Erano numerosi i commercianti, i negozianti e i protagonisti del business della Capitale che nei giorni scorsi si sono trovati a piazza di Spagna per prendere una posizione pubblica e pacifica nei confronti del governo che sta guidando la fase 2 dell’epidemia da Coronavirus. Una sorta di “occupazione” della celebre scalinata, che è diventata l’immagine simbolo delle problematiche del settore.

“Senza aiuti da parte del governo, il 18 maggio non potremo riaprire”, si leggeva sui manifesti esposti dai partecipanti al presidio che ha percorso la scalinata di Trinità dei Monti: “E migliaia di dipendenti sono a rischio – hanno aggiunto i protagonisti dell’economia del Tridente, la zona a più alto valore aggiunto e internazionalizzazione di Roma, con valori di affitto da 6mila euro al metro quadrato per via del Corso, 6.500 euro per piazza di Spagna e oltre 11.500 euro per via dei Condotti. Importi ovviamente relativi al mercato pre-Covid e di cui oggi è purtroppo impossibile stimare una riconferma.

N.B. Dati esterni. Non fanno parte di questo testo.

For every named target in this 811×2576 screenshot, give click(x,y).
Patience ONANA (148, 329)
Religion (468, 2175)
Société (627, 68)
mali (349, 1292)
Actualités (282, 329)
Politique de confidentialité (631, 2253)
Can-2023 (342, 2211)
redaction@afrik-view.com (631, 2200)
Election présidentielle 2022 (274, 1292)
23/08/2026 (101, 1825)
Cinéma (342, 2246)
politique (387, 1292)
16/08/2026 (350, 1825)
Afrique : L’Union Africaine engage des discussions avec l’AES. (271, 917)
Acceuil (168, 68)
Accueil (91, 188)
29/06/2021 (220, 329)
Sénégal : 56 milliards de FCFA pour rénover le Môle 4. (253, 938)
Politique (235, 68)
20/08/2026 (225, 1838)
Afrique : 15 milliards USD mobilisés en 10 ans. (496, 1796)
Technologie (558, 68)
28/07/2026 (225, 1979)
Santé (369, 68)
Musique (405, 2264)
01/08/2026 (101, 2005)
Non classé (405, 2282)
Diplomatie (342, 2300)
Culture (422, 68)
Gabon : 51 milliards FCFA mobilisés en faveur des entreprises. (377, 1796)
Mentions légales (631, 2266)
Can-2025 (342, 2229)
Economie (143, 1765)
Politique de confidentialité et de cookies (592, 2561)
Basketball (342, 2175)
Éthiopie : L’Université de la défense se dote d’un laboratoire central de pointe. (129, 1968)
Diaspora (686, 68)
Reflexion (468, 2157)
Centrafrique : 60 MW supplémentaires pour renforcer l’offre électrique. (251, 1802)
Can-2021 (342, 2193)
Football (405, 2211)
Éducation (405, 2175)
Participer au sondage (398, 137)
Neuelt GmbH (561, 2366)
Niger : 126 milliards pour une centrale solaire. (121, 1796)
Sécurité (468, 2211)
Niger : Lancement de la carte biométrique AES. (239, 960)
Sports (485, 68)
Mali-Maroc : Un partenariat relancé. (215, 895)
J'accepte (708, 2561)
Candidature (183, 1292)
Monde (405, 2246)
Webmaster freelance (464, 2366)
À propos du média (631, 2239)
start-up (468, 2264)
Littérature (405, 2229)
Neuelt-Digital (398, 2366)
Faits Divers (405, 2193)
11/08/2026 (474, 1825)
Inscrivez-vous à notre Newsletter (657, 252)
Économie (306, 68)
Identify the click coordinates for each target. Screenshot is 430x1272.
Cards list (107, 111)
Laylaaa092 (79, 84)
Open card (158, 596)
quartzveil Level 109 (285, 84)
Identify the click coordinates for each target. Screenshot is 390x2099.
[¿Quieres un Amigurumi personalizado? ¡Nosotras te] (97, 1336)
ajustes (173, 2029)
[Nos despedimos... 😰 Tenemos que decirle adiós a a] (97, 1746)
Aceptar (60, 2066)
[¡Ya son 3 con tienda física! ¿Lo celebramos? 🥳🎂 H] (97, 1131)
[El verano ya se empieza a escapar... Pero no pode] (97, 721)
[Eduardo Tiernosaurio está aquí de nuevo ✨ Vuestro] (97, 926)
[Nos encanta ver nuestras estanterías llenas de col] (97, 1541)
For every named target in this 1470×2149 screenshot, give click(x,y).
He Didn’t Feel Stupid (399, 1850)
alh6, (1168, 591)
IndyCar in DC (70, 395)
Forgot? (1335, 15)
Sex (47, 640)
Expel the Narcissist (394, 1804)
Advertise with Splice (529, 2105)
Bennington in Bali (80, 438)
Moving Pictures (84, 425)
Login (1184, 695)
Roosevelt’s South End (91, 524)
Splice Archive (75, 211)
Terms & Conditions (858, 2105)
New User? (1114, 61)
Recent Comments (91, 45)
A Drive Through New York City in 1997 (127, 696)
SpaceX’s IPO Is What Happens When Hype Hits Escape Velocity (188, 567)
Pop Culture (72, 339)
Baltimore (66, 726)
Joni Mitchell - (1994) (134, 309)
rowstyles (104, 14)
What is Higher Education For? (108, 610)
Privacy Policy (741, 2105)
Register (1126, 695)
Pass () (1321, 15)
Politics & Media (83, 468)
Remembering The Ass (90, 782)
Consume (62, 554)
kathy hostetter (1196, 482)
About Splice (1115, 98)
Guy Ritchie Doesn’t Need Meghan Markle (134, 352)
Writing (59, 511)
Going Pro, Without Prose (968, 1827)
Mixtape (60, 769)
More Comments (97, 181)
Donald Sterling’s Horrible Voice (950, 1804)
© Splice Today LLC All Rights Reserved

“I commercianti stanno cercando di mostrare a tutti che il governo non è abbastanza vicino. Parliamo della spina produttiva delle città, persone e imprenditori che investono milioni e milioni di euro e soprattutto tempo ed energie per costruire una città sempre migliore ed è giusto che l’esecutivo faccia un passo verso di loro – spiega Raffaele Rubin, founder di Josas Immobiliare. “Sono diversi i temi da far emergere: dalla cassa integrazione ancora non arrivata ai dipendenti, ai contributi insufficienti – se non quando inesistenti – sugli affitti dei locali commerciali; per non parlare della grande difficoltà di ottenere i prestiti garantiti dallo Stato. Purtroppo con questi presupposti e senza garanzie di sostegno il 18 maggio molti commercianti non apriranno le serrande delle loro attività – continua Rubin.

“Il primo punto urgente su cui insistiamo è la decontribuzione totale per quanto riguarda i nostri dipendenti, i quali sono il nostro patrimonio. Abbiamo costruito aziende solide e forti ma se lo Stato non ci aiuta su questo punto saremo costretti a licenziare – spiega Daniele Raccah, amministratore delegato e fondatore di Dan John, capofila dell’appuntamento in piazza.

“Piuttosto che cassa integrazione o reddito di cittadinanza sarà meglio finanziare le imprese, questo farà circolare davvero tutto il sistema produttivo. Secondo, finanziamenti bancari: io conosco più di mille imprenditori in Italia e a oggi nessuno di noi ha ricevuto neanche un euro dallo Stato, nonostante ci fosse la garanzia al 90 per cento attraverso il mediocredito centrale. Ci sono degli intoppi e noi chiediamo che le procedure si sveltiscano, esigiamo reali investimenti a tasso agevolato o addirittura a tasso zero per almeno 10 anni attraverso entità statali dirette, spazzando via tutta la burocrazia e le pratiche bancarie senza fine, con moduli fatti dieci volte e buttati, ad ora zero risultati. Da ultimo, chiediamo la rimozione delle Ztl dal centro storico per dare modo agli italiani di accedere liberamente per compensare la riduzione di flusso turistico”.

Daniele Raccah

Secondo i dati elaborati da Josas, il 70 per cento delle relazioni commerciali relative alla zona di Roma centro sono attualmente congelate; per quanto riguarda il business sulle strade consolari e nelle periferie va un po’ meglio con “solo” il 30 per cento dei giri d’affari attualmente posti in lockdown, come, quanto e più delle persone fisiche. Non va meglio quanto al comparto ristorazione: “La situazione è alquanto critica – afferma Raffaele Rubin. “Prevediamo che fra luglio e agosto il 25 per cento dei ristoranti chiuderà, perché solo dopo aver tentato la riapertura, garantendo le misure organizzative di sicurezza, si renderanno conto concretamente di non poter sostenere con gli stessi costi un terzo dei coperti. Stimiamo un licenziamento del 60 per cenbto dei dipendenti del settore della ristorazione, figure professionali che nel nuovo contesto non saranno più indispensabili”.